I would be comfortable with this type of spacer. I didn't read the description but those are likely HDPE or similar, which is an extremely good grade of plastic. And like I stated the plastic isn't really load bearing either. As long as the wheel stud extensions are torqued properly there shouldn't be any issues.


----------



## mcpyro3 (Feb 23, 2011)

I don't like stud spacers either I've seen lots of 4wheelers big and little snap them off..just my. 02

Sent from my SAMSUNG-SGH-I727 using Tapatalk 2


----------



## JPs300 (Mar 23, 2011)

The set that broke on the kodiak after just a couple months where exactly as described above; metal MxF extension studs with the poly/plastic ring around them to supposedly support them. - Ring cracked & 3 studs snapped off, all were tight as they should be.


----------



## NMKawierider (Apr 11, 2009)

Well the way I see it, some have no trouble with them... and some do.

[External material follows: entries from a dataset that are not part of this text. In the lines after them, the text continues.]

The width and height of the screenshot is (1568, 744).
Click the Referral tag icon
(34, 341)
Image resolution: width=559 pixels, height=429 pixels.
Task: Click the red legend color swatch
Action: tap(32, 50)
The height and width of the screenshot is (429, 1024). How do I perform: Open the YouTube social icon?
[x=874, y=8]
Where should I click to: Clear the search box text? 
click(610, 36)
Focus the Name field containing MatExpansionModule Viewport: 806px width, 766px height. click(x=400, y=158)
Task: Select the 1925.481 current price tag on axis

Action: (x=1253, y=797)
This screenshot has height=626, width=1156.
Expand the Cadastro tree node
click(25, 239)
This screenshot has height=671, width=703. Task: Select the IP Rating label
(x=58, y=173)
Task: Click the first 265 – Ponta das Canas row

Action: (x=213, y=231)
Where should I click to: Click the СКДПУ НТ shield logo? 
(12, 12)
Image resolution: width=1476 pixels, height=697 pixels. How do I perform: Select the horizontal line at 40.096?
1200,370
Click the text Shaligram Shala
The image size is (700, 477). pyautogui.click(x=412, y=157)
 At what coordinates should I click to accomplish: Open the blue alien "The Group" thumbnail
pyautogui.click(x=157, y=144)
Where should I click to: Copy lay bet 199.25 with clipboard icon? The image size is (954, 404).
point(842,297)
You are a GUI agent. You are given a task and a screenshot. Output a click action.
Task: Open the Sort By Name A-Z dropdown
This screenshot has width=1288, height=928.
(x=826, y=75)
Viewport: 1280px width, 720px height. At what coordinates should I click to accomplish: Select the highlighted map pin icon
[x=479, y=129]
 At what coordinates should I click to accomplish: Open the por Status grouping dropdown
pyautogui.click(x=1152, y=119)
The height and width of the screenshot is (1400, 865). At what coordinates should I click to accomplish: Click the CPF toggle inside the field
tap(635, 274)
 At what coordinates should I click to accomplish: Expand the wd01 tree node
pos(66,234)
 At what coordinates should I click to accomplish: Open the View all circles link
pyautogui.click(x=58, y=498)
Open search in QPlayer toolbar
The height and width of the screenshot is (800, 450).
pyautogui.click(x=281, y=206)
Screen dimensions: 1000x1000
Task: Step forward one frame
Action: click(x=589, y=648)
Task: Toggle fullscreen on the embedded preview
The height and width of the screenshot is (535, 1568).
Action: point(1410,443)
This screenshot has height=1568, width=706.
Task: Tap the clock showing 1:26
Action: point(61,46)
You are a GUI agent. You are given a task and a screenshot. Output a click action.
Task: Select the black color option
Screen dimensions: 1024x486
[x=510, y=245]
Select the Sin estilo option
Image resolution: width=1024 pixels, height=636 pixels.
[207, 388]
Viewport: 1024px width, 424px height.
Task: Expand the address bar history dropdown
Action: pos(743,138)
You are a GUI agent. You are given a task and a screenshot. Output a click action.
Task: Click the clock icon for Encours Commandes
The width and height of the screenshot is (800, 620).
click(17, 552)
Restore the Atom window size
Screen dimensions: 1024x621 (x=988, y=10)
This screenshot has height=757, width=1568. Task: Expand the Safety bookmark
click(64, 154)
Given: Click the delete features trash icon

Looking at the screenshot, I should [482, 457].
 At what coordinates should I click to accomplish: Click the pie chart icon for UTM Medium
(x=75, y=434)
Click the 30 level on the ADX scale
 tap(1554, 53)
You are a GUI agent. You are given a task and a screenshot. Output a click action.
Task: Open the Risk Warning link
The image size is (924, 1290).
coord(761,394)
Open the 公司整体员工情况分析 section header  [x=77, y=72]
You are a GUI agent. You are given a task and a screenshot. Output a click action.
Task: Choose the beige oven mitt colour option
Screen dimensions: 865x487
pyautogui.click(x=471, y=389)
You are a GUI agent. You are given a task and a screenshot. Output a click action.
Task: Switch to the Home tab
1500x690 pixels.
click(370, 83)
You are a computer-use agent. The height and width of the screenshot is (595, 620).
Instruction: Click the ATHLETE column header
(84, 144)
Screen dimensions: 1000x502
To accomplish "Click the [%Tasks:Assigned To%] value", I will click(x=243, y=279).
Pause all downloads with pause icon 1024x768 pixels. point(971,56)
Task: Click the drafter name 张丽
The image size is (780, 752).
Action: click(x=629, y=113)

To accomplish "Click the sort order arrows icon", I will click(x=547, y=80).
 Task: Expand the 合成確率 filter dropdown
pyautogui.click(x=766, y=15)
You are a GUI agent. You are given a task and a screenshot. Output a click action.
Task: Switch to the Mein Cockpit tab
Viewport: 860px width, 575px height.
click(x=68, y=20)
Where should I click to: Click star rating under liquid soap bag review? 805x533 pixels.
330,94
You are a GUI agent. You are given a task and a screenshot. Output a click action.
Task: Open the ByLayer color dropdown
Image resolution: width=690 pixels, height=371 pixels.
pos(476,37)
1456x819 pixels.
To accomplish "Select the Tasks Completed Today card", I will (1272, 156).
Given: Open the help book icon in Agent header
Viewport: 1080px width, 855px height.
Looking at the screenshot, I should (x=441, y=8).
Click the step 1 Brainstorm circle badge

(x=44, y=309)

The fact that some do... is enough to steer me away. Besides, spacers are never a great idea.


----------



## rmax (Nov 21, 2009)

i have been running 2.5in on the rear for over 2yrs no problems ,but i wish they were aluimum, i check them for cracks before every ride


----------



## filthyredneck (Feb 10, 2010)

I still dont like the idea of stud extensions....even if they are supported by the ring. They would "probably" never give any issue on a rig with smaller/less aggressive tires that was primarily trail ridden, but I wouldn't even consider them on anything big. Just my opinion....i just look at it as... $25= cheap way to gain width, = possible shearing studs off which could result in even more expensive repairs (more than good spacers could have been purchased for to begin with, OR even worst...= injury to yourself if traveling on a slope or high rate of speed. Take it as you want, I'm not trying to sound mean about it, but theres just some things that should never be done the cheap way.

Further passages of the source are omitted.